The tasting of beers (like other foods) is based on a description of flavors and recognition of sensory patterns that requires inherently personal and difficult to manage sensory skills. Reliability is therefore affected by the subjectivity of decisions, the training of people and a very rigorous harmonization of criteria. The idea of having specific sensors (state-of-the-art electronic nose / tongue) combined with advanced data processing systems that could become capable of objectifying perceptions would clear up doubts and uncertainties.
The field of application in the first instance would be to work with the complex sensors and data treatment that would give us notice of possible off-types once this system had learned to compare whether a sample fits with a beer with alcohol standard considered as reference obtained from having “trained” the system with a large number of samples that included the maximum reasonable variation. We also propose to work with a concept of “sensory distance” in relation to this pattern in order to establish decision or warning guidelines.
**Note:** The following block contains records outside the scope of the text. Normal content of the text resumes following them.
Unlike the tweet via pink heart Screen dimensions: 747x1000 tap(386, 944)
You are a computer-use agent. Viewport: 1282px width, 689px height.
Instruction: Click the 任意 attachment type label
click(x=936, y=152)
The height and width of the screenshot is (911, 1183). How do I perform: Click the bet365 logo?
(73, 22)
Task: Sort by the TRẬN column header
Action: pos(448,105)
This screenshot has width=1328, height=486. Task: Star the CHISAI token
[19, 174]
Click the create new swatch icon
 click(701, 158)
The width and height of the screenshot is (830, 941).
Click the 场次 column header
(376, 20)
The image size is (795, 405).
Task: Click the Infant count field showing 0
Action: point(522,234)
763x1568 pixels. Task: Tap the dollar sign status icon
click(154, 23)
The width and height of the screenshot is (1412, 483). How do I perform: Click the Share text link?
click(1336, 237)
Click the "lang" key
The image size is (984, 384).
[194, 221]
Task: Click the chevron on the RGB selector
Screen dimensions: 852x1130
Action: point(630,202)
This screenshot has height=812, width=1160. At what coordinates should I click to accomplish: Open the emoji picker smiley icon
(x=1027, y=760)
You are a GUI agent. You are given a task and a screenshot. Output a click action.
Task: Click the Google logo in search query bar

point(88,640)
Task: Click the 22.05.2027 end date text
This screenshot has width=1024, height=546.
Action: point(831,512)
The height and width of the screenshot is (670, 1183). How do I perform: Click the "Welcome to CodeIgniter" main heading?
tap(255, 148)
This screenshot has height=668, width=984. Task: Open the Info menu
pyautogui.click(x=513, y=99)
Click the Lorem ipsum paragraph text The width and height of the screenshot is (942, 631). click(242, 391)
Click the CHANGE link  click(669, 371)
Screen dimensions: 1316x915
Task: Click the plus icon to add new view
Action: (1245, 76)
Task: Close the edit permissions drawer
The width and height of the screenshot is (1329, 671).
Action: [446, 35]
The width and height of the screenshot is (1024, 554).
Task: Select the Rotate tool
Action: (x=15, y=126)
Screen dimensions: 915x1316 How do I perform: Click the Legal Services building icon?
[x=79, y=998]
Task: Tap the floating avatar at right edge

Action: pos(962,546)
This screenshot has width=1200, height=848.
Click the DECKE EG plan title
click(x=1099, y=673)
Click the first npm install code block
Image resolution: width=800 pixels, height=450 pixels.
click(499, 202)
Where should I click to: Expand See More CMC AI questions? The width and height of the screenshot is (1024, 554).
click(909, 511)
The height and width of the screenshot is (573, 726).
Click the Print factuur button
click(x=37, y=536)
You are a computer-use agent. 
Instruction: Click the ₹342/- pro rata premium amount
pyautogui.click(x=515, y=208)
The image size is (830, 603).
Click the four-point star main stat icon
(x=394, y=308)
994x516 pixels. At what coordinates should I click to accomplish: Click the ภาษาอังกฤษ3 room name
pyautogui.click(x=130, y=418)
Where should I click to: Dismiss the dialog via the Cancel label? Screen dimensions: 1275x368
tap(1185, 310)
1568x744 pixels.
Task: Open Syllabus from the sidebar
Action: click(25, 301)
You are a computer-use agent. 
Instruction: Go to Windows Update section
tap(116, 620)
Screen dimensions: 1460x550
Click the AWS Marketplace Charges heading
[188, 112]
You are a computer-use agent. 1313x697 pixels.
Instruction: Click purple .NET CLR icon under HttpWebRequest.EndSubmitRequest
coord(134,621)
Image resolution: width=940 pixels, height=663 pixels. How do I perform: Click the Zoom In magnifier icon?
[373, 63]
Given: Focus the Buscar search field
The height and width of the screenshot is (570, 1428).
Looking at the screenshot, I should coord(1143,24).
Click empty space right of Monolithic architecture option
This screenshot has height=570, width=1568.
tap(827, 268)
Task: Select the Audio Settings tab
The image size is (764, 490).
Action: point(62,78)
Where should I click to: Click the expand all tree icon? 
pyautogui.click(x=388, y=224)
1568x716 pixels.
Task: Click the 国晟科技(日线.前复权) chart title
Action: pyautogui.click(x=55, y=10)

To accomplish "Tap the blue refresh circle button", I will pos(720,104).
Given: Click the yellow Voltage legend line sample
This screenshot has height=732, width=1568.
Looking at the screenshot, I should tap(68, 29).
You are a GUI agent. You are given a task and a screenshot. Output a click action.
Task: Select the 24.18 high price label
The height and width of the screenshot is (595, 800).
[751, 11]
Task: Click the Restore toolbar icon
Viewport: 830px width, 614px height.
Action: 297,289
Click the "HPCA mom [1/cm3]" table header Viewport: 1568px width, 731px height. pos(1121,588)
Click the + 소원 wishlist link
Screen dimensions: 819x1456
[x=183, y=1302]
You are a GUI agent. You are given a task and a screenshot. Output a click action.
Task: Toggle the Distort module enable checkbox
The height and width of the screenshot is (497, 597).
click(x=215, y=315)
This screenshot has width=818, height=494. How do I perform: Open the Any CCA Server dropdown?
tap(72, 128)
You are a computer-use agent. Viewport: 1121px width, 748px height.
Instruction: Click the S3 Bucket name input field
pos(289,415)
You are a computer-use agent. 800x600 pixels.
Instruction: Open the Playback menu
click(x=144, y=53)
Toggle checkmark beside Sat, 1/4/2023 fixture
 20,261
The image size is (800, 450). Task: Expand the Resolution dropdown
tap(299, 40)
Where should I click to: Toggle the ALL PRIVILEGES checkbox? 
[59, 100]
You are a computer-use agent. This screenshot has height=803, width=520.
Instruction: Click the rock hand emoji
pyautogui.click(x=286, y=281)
It is possible to separate the proposed solution into two parts, as long as they are uniquely validated:
– Specialized sensors for the recognition of physical-chemical parameters of beer
– AI: capable of training and recognizing with a sufficient approximation, the sensory differences between different types and varieties of beer.
Solutions not of interest
Conventional methods that require manual parameterization or are unable to learn and manage a large number of data that become useful information for the distinction of references of different beers.